-------- EXCERPT
Brother Al, Thank you for the article "Age of Accountability." It was well researched and presented fairly, and certainly fits with my experience. Both of my children were baptized when they were 11-12 years old. I myself was baptized at 8 years old, then rebaptized at 12 years old because I felt that previously I had responded to peer pressure, without understanding properly what I was doing. Retrospectively, 36 years later, I doubt that my second baptism was necessary. Yet, this experience has caused me to wonder if we have placed undue emphasis on the age of accountability. We worry about pressuring a child to make a decision that he or she is not mature enough to make, but worry even more about a child that seems to have passed that "point" and has not been baptized. As a result of fear of dying before baptism, it seems that over the years children are "becoming Christians" at younger and younger ages. I have begun to wonder if these children "raised in the church" are safe in the eyes of God until such time as they consciously reject the salvation offered by Jesus. This would be a different approach than viewing them as safe until they reach the age of accountability, only to be condemned from that time onward until such time as they are baptized. What do you think?

From a Reader in Georgia:

Al, Thank you so much for thinking enough of our struggle with this issue to make it the subject of one of your Reflections articles. As was the case when you fed our spirit at the Keeaumoku Street congregation (Honolulu Church of Christ), your writings encourage and enlighten us every week. Thank you so much for your study of the Word and for sharing your insights with us. I've had some very poignant talks with our daughter over the last few months, and while her mother and I believe that she will be on the early side of the "age of accountability" (perhaps by 9 or 10), I can tell that she still is not quite understanding the full picture. I'm certain that she will continue to progress and that she'll come to that "magic moment" in the not too distant future. Thank you so much for your encouragement. We love you guys and think of you often.
----------------
-------- DATA EXTRACT
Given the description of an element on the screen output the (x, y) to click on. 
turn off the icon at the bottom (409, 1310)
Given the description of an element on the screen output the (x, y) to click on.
----------------
- STATED GOAL: List every word or phrase that appears in quotation marks in the letters about the age of accountability, in the order they occur. The data plays no part in this.

- COMPLETED EXERCISE:
1. Age of Accountability
2. point
3. becoming Christians
4. raised in the church
5. age of accountability
6. magic moment